DIRECTIVE.
Copy out everything in the records from the line containing "Click the 9944,2" down to the line containing "coord(778,646)", both of those lines included.

SUPPLIED DATA.
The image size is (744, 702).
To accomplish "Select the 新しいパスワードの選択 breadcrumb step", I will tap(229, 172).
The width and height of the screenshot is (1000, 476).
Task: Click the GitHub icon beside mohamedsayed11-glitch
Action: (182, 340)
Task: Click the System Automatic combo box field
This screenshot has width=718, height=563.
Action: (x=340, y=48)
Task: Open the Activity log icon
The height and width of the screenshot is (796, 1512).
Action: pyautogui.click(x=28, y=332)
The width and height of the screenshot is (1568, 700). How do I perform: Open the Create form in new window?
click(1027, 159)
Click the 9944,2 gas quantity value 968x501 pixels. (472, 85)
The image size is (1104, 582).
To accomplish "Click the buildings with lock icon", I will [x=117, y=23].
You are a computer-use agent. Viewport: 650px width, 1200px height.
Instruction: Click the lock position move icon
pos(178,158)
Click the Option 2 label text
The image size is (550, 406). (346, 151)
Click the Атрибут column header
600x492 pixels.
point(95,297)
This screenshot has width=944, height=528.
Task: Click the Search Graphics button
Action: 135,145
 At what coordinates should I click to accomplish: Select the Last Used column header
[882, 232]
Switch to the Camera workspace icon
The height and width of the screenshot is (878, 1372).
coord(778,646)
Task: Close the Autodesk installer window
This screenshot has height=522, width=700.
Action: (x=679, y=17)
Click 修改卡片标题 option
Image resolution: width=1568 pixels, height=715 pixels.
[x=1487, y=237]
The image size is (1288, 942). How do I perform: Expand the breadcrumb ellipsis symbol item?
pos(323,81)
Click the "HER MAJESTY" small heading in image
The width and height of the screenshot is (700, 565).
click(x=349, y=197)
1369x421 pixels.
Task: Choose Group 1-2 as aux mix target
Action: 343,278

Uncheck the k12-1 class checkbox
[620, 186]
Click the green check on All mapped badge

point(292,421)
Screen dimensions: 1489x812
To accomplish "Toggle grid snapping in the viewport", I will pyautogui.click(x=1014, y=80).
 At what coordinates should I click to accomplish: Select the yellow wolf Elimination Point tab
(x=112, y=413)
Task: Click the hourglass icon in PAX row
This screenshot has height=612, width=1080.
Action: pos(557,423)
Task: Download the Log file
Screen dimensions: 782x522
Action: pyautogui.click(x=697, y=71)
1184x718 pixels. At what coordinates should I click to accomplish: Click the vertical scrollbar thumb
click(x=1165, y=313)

ANSWER FOR THE TASK.
Click the 9944,2 gas quantity value 968x501 pixels. (472, 85)
The image size is (1104, 582).
To accomplish "Click the buildings with lock icon", I will [x=117, y=23].
You are a computer-use agent. Viewport: 650px width, 1200px height.
Instruction: Click the lock position move icon
pos(178,158)
Click the Option 2 label text
The image size is (550, 406). (346, 151)
Click the Атрибут column header
600x492 pixels.
point(95,297)
This screenshot has width=944, height=528.
Task: Click the Search Graphics button
Action: 135,145
 At what coordinates should I click to accomplish: Select the Last Used column header
[882, 232]
Switch to the Camera workspace icon
The height and width of the screenshot is (878, 1372).
coord(778,646)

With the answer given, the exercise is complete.